M. l’abbé Villers nous propose une nouvelle réflexion
concernant le Synode :
il s’agit d’un article écrit par Etienne Arcq,
publié par le CRISP, Centre de recherche et d’informations socio-politiques
L’Église catholique et les exigences de la démocratie [1]
L’Église n’est pas une société politique. L’approcher en ayant à l’esprit les critères démocratiques peut sembler aussi inadapté que pour décrire le fonctionnement de l’armée ou de l’entreprise. En outre, le code de droit canonique n’est pas une description du fonctionnement réel de l’institution. Il n’empêche que l’évocation des critères démocratiques fait apparaître un décalage culturel entre l’institution ecclésiale et la société dont elle fait partie. La majorité de ses fidèles est inévitablement imbibée de culture démocratique. Les fidèles sont confrontés au sein de l’Église à un mode de gouvernement qui n’a pas intégré dans son droit interne et dans son fonctionnement les critères démocratiques en vigueur dans la société… Cette tension qui traverse l’Église ne coïncide pas avec le clivage clercs-laïcs. Si beaucoup de laïcs se savent et se veulent coresponsables dans l’Église, ce n’est pas le cas de tous les laïcs, pas plus que la participation active à la chose publique n’est l’affaire de tous les citoyens en démocratie.
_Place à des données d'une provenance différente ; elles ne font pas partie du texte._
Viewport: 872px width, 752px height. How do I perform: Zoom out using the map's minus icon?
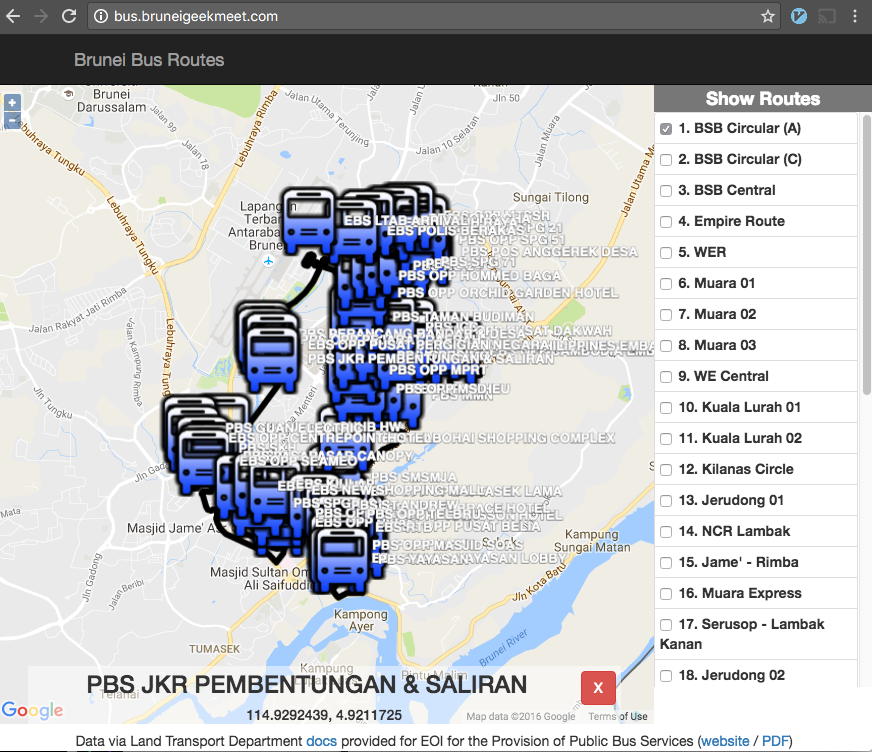[x=12, y=121]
Par ailleurs, bien des membres du clergé jusqu’à des niveaux élevés dans la hiérarchie sont sensibles au défaut de dimension participative dans le fonctionnement de l’institution. L’opinion de certains, selon laquelle l’absence d’une vraie démocratisation des pratiques d’Église pèse d’un grand poids dans la désaffection grandissante que l’on observe, surévalue sans doute ce facteur parmi la pluralité de ceux qui expliquent cette désaffection. Par ailleurs, si l’appartenance à l’Église catholique conserve son ancienne détermination sociologique, elle est devenue davantage un acte d’adhésion personnelle…
Des structures participatives, les conseils pastoraux diocésains et presbytéraux, ont été mises en place dans les années qui suivirent la fin du concile Vatican II. Cette période a été marquée par les grands mouvements de contestation de l’autorité et de revendication de participation des membres de tout groupe ou institution aux décisions les concernant. Sensible à cet air du temps, l’Église a mis en avant la notion de coresponsabilité, qui fut assez généralement comprise comme un appel à participer démocratiquement à la prise de décision. Elle n’a cependant pas changé sa constitution hiérarchique. Il est assez vite apparu qu’il était ambigu de parler de coresponsabilité tout en cantonnant les coresponsables à un rôle strictement consultatif. Beaucoup de débats ont en conséquence eu lieu sur le rôle et le statut de ces conseils. La déception et le désarroi se sont installés dès les années 1980. Le fonctionnement actuel de ces organes confirme largement cette évolution… Au-delà de ces structures organisées, les opinions individuelles sont atomisées. Les personnes utilisent un moyen d’expression semblable à celui d’électeurs, soit en choisissant une paroisse selon leurs affinités pour participer à une célébration qui correspond à leurs options, soit en cessant toute pratique religieuse. Ce retrait, dans le chef de certains, peut sans doute être assimilé à une sorte de vote blanc plutôt qu’à un vote nul…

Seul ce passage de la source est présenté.